Earlier this year, WWF attracted attention for its Roundtable for Sustainable Beef Australia, which has garnered support from various corporate partners, all pivotal to the Australian beef industry supply chain.
Unlike major beef customer McDonald's, Coles is not a member of the beef roundtable, but does participate in another WWF roundtables, such as the roundtable for sustainable palm oil.
Author and Institute of Public Affairs director Tim Wilson said WWF was now active in trying to push supermarket chains into adopting more of its roundtable initiatives, particularly in the area of forestry products and beef.
"WWF is a very clever organisation that works with retailers to push these costs down the supply chain," Mr Wilson said.
"Coles is sending very strong messages that it is keen to push these changes and costs down the supply chain where most of the obligation and cost sits with the farmer at the end who has to pay for what supermarkets want, while at the other end supermarkets use the changes they've imposed in their brand positioning to leverage further sales."

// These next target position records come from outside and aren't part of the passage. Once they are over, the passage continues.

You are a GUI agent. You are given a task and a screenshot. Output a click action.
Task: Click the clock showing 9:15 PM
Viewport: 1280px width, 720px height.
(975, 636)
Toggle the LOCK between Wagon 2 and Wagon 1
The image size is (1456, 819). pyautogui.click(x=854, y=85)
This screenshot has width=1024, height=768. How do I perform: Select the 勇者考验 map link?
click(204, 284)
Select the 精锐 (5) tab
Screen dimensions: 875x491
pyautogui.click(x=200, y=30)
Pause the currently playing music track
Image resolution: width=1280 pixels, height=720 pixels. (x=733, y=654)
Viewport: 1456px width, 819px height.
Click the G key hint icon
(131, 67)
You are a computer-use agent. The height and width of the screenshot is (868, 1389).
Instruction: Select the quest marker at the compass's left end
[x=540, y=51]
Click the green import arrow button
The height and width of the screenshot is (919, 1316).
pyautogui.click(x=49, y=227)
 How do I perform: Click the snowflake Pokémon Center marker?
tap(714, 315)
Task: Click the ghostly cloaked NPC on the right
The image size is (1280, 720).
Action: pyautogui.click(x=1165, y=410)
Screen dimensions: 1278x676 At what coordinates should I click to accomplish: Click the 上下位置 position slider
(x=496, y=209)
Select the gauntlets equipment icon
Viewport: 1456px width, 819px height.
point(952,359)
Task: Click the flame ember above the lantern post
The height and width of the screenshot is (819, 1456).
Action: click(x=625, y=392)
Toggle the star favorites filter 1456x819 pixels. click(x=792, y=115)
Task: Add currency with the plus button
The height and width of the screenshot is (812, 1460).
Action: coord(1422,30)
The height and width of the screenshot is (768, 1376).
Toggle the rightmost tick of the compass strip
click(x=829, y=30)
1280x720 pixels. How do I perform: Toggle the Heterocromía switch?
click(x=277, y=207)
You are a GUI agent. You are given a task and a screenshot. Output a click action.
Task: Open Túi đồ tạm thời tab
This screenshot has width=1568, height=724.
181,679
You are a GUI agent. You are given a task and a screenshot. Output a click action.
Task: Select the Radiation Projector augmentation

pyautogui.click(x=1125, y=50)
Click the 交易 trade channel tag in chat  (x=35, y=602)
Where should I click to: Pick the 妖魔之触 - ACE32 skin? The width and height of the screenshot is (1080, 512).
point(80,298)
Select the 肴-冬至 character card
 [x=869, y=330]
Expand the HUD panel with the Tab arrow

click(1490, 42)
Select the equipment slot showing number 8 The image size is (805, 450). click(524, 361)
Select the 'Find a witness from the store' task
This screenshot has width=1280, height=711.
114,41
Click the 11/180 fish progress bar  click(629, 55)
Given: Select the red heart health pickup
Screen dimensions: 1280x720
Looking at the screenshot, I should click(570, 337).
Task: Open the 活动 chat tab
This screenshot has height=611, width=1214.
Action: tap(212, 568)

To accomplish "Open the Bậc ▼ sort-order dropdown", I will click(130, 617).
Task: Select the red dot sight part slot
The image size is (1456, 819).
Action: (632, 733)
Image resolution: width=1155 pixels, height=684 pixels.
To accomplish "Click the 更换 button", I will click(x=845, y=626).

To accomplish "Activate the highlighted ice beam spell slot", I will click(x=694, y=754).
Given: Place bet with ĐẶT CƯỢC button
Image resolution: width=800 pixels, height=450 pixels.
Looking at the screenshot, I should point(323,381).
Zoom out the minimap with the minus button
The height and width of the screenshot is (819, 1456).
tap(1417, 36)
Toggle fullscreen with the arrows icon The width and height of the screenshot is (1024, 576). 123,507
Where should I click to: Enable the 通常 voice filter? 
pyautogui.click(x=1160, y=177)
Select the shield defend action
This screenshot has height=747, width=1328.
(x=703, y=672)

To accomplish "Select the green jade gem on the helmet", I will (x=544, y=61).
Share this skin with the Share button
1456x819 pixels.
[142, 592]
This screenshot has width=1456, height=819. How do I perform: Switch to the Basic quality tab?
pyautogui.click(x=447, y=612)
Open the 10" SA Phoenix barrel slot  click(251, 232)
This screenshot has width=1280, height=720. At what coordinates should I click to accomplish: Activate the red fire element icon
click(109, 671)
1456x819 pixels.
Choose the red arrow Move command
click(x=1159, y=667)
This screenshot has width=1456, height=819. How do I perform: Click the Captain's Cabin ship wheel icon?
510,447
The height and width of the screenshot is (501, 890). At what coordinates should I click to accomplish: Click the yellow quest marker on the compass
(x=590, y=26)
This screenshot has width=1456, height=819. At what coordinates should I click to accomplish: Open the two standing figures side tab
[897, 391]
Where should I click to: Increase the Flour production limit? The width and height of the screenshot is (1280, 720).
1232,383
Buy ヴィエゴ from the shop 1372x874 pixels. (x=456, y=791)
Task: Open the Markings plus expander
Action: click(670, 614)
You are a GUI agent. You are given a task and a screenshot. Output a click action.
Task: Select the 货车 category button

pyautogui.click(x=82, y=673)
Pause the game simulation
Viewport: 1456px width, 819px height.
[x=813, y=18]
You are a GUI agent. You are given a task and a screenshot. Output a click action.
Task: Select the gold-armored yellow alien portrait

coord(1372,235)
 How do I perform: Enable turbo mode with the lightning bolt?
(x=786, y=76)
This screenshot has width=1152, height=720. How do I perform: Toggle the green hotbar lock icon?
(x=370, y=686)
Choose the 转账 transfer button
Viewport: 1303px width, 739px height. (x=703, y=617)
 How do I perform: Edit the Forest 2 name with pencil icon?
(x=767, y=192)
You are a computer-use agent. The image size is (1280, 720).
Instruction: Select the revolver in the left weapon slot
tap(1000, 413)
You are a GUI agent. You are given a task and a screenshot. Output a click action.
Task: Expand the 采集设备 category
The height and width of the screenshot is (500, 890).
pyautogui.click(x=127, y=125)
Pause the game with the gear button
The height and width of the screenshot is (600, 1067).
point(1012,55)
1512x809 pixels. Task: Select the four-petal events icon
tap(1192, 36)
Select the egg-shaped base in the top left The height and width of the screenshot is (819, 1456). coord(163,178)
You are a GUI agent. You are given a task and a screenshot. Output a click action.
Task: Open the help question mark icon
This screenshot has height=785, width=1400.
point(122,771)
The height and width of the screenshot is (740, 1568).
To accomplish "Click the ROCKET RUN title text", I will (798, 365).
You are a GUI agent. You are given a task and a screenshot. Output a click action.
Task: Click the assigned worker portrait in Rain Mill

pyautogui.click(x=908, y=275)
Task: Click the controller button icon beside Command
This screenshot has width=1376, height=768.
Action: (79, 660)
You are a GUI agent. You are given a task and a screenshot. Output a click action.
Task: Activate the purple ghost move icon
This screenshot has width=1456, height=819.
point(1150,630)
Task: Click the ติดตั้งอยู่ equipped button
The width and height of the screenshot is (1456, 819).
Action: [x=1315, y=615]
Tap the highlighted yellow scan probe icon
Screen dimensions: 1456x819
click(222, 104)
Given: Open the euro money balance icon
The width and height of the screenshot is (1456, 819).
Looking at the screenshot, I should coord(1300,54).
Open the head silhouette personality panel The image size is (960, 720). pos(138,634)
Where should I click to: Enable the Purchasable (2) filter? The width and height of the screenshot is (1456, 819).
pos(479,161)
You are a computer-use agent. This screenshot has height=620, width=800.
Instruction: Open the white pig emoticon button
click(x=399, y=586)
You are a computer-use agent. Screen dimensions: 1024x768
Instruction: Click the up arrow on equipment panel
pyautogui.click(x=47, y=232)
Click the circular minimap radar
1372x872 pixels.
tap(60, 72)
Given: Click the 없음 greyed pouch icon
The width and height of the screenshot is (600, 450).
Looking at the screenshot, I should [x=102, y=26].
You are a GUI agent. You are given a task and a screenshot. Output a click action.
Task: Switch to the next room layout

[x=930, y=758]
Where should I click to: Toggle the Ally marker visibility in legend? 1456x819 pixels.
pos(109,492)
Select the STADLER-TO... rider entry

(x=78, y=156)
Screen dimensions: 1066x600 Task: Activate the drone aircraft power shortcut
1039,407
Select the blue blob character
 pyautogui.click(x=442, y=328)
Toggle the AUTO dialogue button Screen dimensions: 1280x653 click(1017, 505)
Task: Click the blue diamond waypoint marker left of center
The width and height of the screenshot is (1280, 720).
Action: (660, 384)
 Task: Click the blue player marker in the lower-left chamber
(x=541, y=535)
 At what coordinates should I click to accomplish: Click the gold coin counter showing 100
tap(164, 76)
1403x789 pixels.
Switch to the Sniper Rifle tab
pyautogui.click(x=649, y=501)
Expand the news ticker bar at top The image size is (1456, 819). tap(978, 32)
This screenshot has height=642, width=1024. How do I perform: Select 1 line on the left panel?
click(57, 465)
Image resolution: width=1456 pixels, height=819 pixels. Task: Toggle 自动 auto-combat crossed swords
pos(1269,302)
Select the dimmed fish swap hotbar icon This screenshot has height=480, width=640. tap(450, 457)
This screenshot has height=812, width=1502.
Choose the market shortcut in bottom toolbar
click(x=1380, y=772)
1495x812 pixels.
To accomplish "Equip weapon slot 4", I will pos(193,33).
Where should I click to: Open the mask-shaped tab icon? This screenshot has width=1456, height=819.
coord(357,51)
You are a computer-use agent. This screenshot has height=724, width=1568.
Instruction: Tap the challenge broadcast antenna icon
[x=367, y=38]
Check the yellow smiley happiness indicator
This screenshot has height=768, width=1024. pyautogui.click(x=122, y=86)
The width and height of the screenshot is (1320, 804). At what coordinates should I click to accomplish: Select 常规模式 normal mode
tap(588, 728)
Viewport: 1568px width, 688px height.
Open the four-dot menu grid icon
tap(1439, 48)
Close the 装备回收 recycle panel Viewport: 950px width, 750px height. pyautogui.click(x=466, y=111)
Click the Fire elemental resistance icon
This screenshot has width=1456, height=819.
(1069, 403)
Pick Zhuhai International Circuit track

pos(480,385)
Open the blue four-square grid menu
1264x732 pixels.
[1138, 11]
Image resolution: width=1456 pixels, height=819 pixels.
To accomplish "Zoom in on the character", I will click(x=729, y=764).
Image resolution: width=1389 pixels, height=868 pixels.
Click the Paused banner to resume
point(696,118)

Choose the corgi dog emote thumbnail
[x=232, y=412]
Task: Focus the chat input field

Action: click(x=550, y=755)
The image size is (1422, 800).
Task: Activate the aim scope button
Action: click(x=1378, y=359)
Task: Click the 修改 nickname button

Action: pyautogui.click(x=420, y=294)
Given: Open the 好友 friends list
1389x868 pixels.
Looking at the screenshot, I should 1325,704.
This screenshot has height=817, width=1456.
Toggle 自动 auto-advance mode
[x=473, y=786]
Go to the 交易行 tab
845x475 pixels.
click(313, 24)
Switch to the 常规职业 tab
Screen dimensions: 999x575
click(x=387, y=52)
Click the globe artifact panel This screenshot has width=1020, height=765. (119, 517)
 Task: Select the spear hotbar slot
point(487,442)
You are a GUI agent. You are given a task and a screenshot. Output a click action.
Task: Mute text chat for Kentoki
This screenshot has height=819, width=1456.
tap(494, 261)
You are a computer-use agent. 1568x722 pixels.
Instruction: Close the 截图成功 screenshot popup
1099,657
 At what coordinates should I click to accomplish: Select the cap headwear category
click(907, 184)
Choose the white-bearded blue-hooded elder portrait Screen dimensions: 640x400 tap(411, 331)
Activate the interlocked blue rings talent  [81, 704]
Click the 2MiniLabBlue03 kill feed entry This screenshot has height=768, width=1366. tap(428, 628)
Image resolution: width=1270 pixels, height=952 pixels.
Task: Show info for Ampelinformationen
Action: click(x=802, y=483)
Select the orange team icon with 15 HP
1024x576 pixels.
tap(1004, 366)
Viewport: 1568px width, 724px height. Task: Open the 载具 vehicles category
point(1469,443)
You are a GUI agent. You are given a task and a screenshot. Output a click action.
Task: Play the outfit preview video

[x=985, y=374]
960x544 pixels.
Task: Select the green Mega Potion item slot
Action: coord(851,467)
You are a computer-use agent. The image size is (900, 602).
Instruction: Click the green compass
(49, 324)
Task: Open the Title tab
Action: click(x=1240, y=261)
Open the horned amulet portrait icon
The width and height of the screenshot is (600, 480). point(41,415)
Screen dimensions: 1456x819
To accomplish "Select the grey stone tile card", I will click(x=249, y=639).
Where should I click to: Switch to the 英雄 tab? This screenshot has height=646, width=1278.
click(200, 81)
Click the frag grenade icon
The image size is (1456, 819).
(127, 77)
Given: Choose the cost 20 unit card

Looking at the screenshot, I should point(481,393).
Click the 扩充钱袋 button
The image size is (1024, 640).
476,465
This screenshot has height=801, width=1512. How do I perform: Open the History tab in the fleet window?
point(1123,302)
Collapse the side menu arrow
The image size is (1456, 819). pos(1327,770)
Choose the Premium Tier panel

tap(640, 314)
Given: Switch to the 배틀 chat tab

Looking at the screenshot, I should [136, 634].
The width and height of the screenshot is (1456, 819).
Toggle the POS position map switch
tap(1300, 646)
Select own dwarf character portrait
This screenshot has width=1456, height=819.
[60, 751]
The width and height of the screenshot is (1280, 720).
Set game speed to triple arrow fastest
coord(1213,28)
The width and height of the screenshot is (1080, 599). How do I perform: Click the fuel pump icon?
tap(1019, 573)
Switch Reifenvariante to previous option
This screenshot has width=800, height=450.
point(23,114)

Mr Wilson said Coles had already shown that it was prepared to heavily influence how beef was produced after its decision last year to ban the use of hormone growth promotants (HGPs) in cattle destined for its meat halls.
Producers maintain the ban is still costing them upwards of $30 per head in extra time for cattle on feed, a figure that's not likely to go down as grain prices continue to rise.
Ms Healing said the HGP-free position had been a winning formula for beef sales, bringing an estimated one million more customers to the category.
"It was a good decision and we're more than comfortable with it," she said.
"We don't see any need to change that model because it's worked very well for us."
Last week, figures released by MLA through Nielsen research showed Coles pegging back the market share lead of its main supermarket retail rival Woolworths, which positions its beef offer with the trademark of MSA eating quality assurance.
For the rolling quarter ended July 7, Coles increased 0.3pc to 26.5pc of all retail beef sales, compared to Woolworths' 30.2pc, a drop of 0.5pc since the last survey was taken.